Memory Management Requirements POS 355 Memory Management Requirements The following paper will discuss the memory requirements in a computer system. Proper amount of memory must be available to minimize the amount of processor idle time while input output devices are preparing to respond. According to Stallings (2012) the requirements of memory management must satisfy the relocation, protection sharing, logical organization, and physical organization. In order to accommodate multiple processor events, addresses in the main memory are swapped out and relocated to different address in the main memory.
This type of event is called relocating. According to Stallings (2012), the operating system requires knowledge of “the location of process control information and of the execution stack, as well as the entry point to begin execution of the program for this process (Relocation, p. 307). Memory protection requirements are to be satisfied by the hardware rather than the operating system. The software is unable to anticipate all of the references made by the programs. Read and write restrictions are made to control this area. Sharing occurs when many different process need to access same areas of the main memory at the same time.

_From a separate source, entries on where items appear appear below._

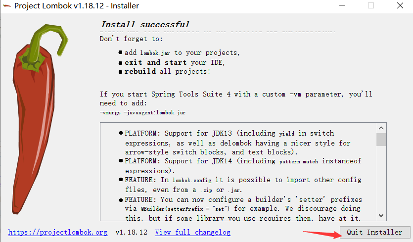413x242 pixels.
Task: Click the empty changelog scrollbar track
Action: tap(381, 178)
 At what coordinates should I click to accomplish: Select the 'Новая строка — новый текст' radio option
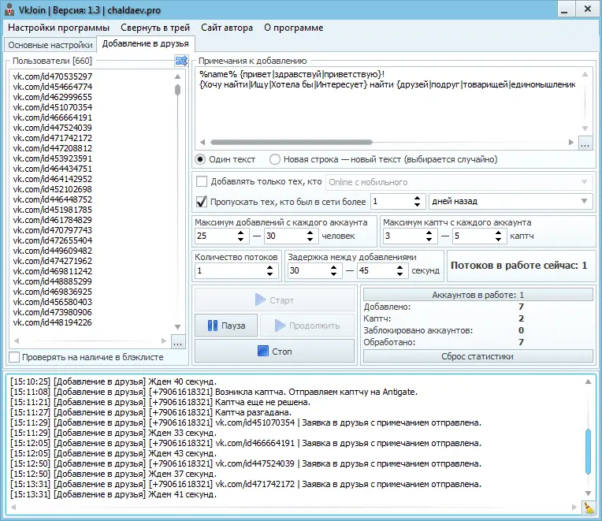pyautogui.click(x=275, y=159)
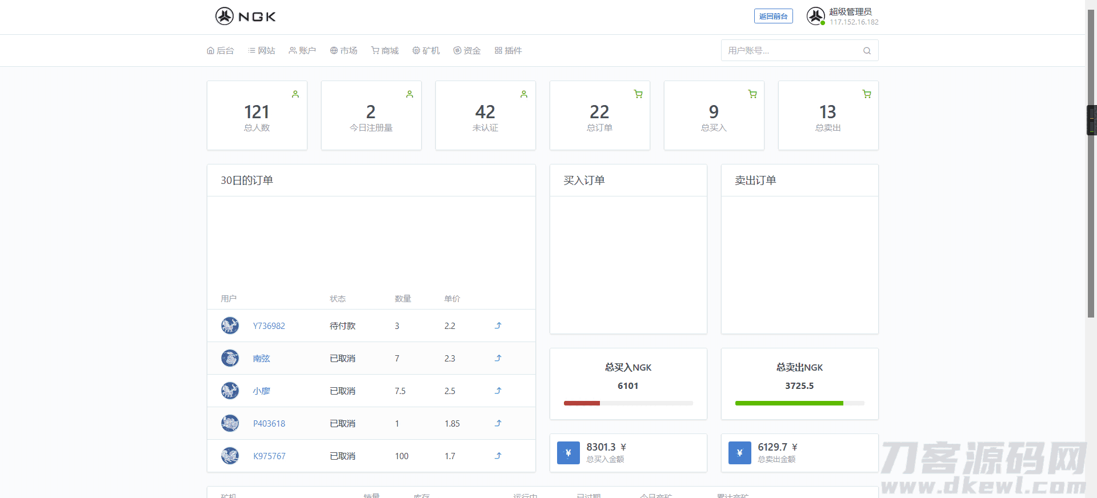
Task: Click the search magnifier icon
Action: tap(867, 51)

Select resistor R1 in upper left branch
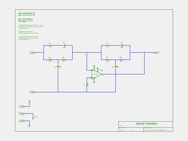(x=51, y=46)
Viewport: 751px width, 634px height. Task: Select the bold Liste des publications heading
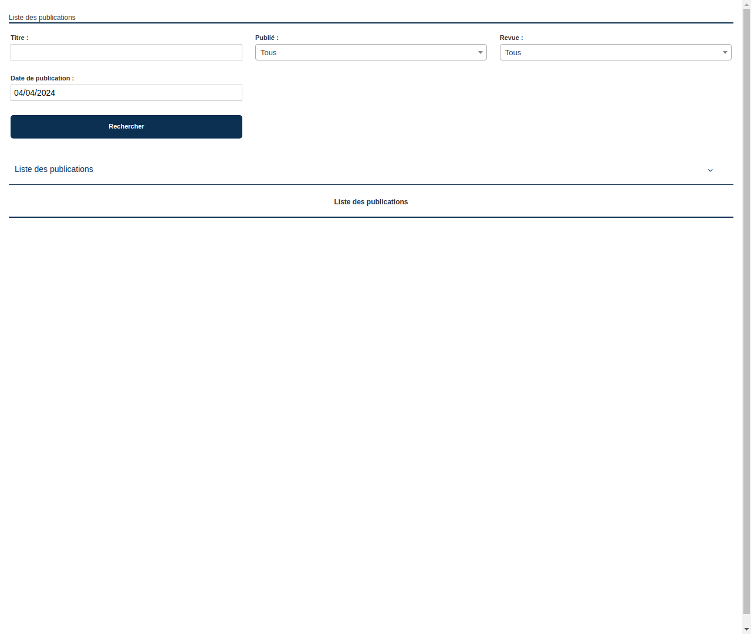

Memory management allows this to be done without compromising the integrity of any of the data. Logical organization of the main memory is done in a linear fashion making it less confusing when programs must access it. Since programs are usually created in modules, they must be organized for execution in order for the system to benefit from their creation. If organized properly, the programs can be executed simultaneously and everybody can be happy. Main memory and secondary memory are the areas involved in the physical organization of this area.

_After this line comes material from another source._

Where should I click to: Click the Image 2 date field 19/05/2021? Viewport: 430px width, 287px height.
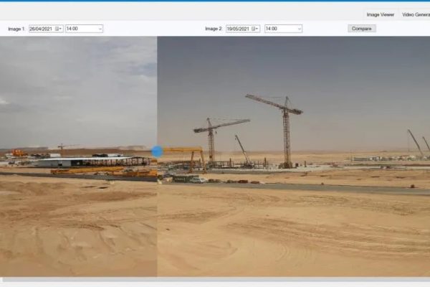(239, 29)
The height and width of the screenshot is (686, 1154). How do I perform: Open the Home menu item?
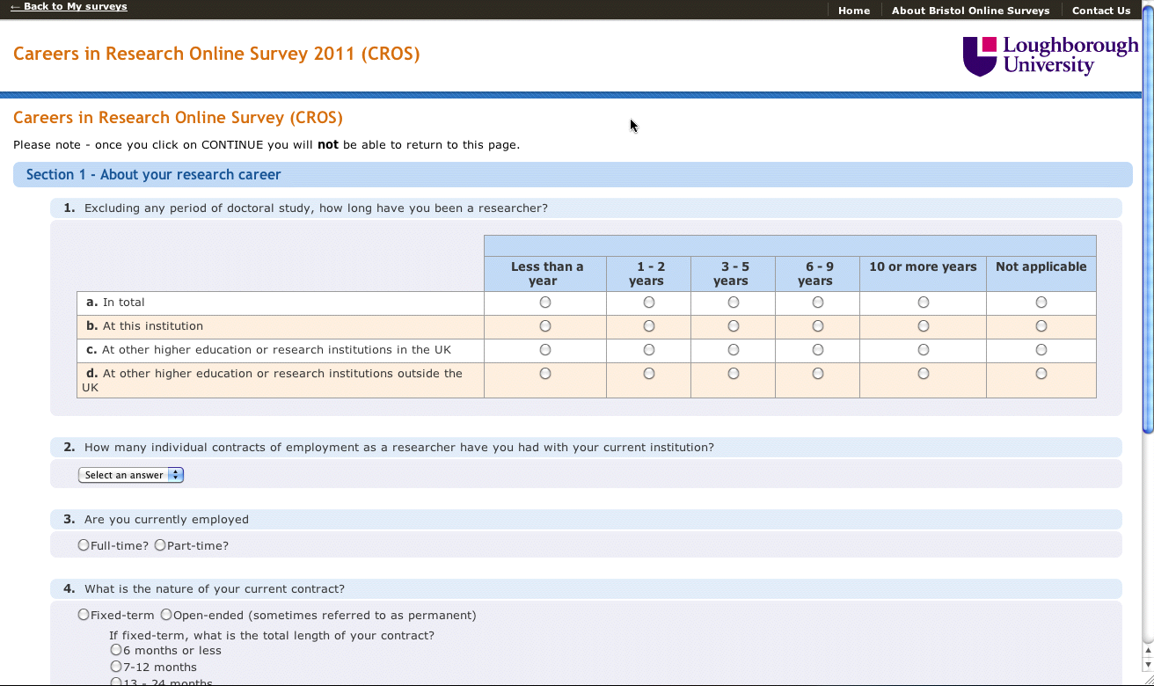pos(853,11)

The processor must be located in one specific area in order to access the registers of the system as opposed to the data discs. This set up will ensure the smooth flow of data in the system. In conclusion, all components of a system are set up in a way to ensure the smooth efficient flow of data, limiting the amount of idle time as well as to ensure the minimal of corrupt data. Memory management requirements are put in place to ensure that all system requirements are met and idle time is eliminated. References Stallings, W. (2012). Operating systems: Internals and design principles (7th ed. ). Boston, MA: Prentice Hall.